:: Task ::
Please reproduce word for word the passage of the Rust weblog page below that runs between "ast-grep (via) There" and "syntax-aware refactoring tool.", inclusive.

Simon Willison’s Weblog

Subscribe

Items tagged rust in 2023

Filters: Year: 2023 × rust × Sorted by date


ast-grep (via) There are a lot of interesting things about this year-old project.

sg (an alias for ast-grep) is a CLI tool for running AST-based searches against code, built in Rust on top of the Tree-sitter parsing library. You can run commands like this:

sg -p ’await await_me_maybe($ARG)’ datasette --lang python

To search the datasette directory for code that matches the search pattern, in a syntax-aware way.

It works across 19 different languages, and can handle search-and-replace too, so it can work as a powerful syntax-aware refactoring tool.

My favourite detail is how it’s packaged. You can install the CLI utility using Homebrew, Cargo, npm or pip/pipx—each of which will give you a CLI tool you can start running. On top of that it provides API bindings for Rust, JavaScript and Python! # 10th December 2023, 7:56 pm

Writing Python like it’s Rust (via) Fascinating article by Jakub Beránek describing in detail patterns for using type annotations in Python inspired by working in Rust. I learned new tricks about both languages from reading this. # 21st May 2023, 12:18 am

Rye. Armin Ronacher’s take on a Python packaging tool. There are a lot of interesting ideas in this one—it’s written in Rust, configured using pyproject.toml and has some very strong opinions, including completely hiding pip from view and insisting you use “rye add package” instead. Notably, it doesn’t use the system Python at all: instead, it downloads a pre-compiled standalone Python from Gregory Szorc’s python-build-standalone project—the same approach I used for the Datasette Desktop Electron app.

(Records from a pointing dataset)
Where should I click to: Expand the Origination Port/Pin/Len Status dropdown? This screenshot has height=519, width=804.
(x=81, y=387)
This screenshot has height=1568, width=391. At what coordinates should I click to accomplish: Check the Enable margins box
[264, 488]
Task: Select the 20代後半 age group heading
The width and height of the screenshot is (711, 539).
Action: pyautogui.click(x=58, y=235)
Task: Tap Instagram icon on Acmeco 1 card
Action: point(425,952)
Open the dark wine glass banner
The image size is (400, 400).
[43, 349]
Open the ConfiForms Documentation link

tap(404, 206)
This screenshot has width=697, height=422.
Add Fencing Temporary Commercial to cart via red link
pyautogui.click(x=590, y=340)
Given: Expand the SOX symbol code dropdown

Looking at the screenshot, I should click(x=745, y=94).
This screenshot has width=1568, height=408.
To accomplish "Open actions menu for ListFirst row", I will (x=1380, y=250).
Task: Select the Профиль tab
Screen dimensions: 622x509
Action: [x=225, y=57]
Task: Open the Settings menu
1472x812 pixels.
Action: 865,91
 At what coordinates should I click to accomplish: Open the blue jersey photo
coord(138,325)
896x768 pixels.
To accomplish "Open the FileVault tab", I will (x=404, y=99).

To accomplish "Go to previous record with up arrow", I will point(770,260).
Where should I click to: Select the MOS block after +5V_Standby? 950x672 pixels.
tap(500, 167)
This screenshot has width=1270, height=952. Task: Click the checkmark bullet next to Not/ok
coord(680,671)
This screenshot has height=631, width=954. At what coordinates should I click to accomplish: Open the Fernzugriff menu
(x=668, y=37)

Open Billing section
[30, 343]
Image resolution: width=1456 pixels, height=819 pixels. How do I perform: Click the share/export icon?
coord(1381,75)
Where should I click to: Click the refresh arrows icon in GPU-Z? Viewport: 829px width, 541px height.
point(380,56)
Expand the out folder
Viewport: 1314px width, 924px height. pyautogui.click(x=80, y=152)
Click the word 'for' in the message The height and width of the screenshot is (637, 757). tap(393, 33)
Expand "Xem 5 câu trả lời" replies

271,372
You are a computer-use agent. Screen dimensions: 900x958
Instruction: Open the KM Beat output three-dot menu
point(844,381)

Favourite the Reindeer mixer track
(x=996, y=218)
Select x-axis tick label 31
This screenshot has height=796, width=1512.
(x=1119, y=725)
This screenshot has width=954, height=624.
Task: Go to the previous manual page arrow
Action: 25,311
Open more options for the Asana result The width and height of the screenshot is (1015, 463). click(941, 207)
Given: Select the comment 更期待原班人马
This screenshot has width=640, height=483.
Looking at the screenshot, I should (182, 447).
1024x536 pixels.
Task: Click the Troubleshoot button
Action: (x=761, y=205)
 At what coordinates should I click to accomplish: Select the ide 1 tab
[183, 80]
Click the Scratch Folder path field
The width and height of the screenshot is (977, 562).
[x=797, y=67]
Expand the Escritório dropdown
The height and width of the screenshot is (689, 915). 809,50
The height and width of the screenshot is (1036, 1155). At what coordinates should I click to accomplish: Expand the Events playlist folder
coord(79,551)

:: Full solution ::
ast-grep (via) There are a lot of interesting things about this year-old project.

sg (an alias for ast-grep) is a CLI tool for running AST-based searches against code, built in Rust on top of the Tree-sitter parsing library. You can run commands like this:

sg -p ’await await_me_maybe($ARG)’ datasette --lang python

To search the datasette directory for code that matches the search pattern, in a syntax-aware way.

It works across 19 different languages, and can handle search-and-replace too, so it can work as a powerful syntax-aware refactoring tool.